Data extract section start

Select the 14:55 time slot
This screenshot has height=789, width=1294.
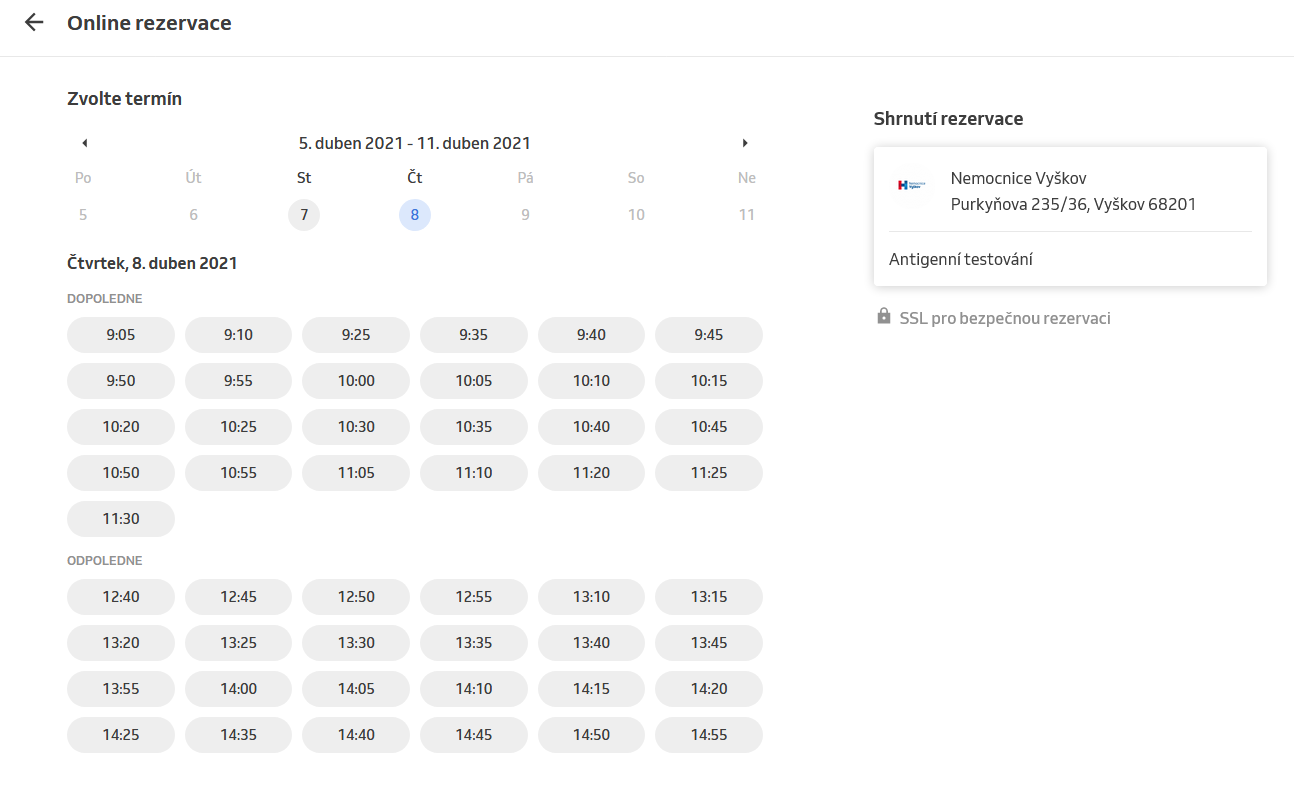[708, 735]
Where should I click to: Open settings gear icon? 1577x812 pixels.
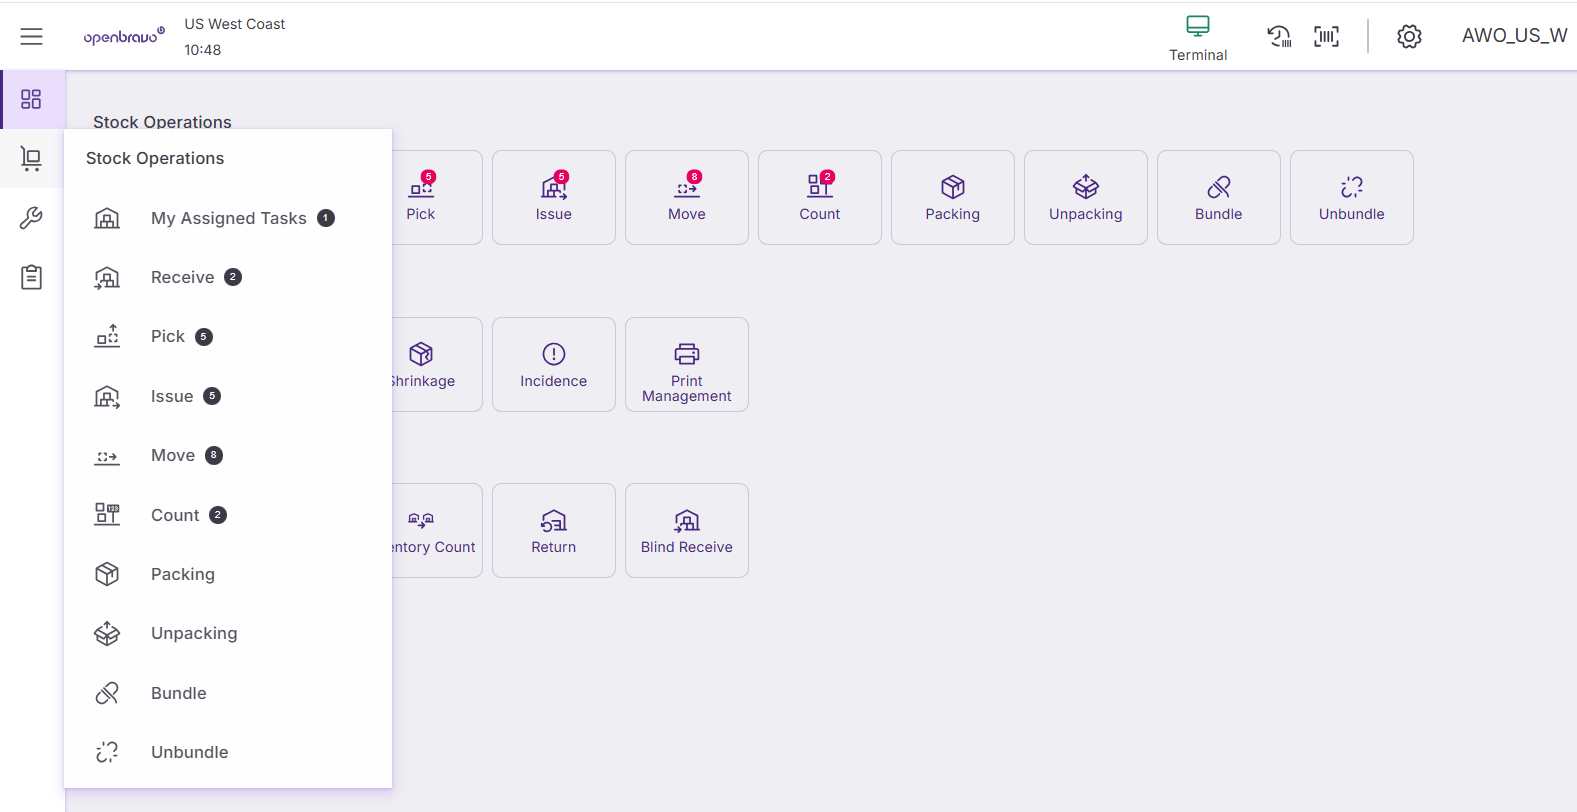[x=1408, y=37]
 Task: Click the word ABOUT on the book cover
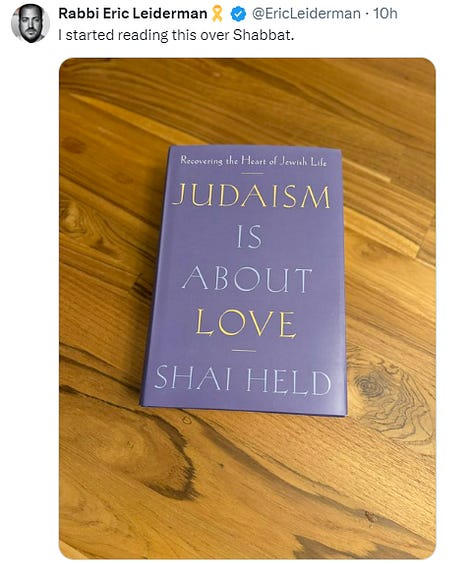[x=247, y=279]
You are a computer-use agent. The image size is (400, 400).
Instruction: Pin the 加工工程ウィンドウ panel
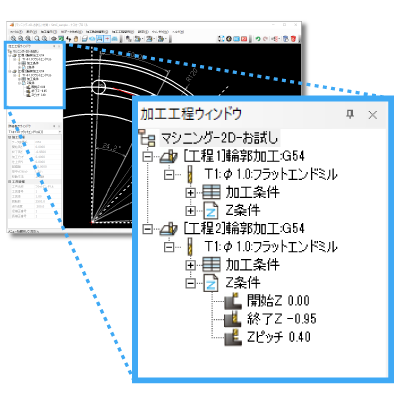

Data extract section end

Your copy of the entries must be exact and must contain no pictures.

Select the 14:55 time slot
This screenshot has height=789, width=1294.
[708, 735]
Where should I click to: Open settings gear icon? 1577x812 pixels.
[x=1408, y=37]
 Task: Click the word ABOUT on the book cover
[x=247, y=279]
You are a computer-use agent. The image size is (400, 400).
Instruction: Pin the 加工工程ウィンドウ panel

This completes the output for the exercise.